X. Additional Terms & Conditions

(16) Remaining Agreement Requirements. Only the information defining the concerned internship, the conditions each Party must meet to satisfy this agreement, and the term or time frames involved that are included in this contract can be considered enforceable (so long as they are legal). Therefore, any topics or agreements that both Parties wish the other to adhere to that have not been documented thus far must be furnished to Article X. For instance, if the Employer has agreed with a School that the Intern is excused for special class trips that may occur during a day when the Intern is expected to work, then such a consideration should be documented. Furnish all such terms and/or conditions that should be part of this contract to Article X even if a properly titled attachment must be made to accommodate such additional information.

XI. Entire Agreement

(17) Employer’s Signature And Printed Name. The Employer should review this completed contract along with any attachments presented (and named in Article X) until he or she is satisfied that it represents the conditions of the internship accurately. When the Employer is ready, he or she must sign and print his or her name. In an event where the Employer is a formal Company or Business Entity, a Representative that is properly appointed by the Employer as a Signature Representative may sign and print his or her name to formally enter the Employer to this agreement.

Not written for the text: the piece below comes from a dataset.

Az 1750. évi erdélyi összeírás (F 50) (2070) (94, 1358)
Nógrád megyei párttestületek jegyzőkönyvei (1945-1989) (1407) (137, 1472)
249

(18) Employer’s Date Of Provided Signature. The current date at the time the Employer completes his or her signature and printed name must be dispensed.

(19) Intern’s Signature And Name. The Intern should review every article and attachment presented. If he or she wishes to enter the agreement upon completing this review then the Intern must sign this contract and print his or her name.

(20) Intern’s Signature Date. The Intern’s report on the current calendar date at the time of signing is mandatory to complete the signature process.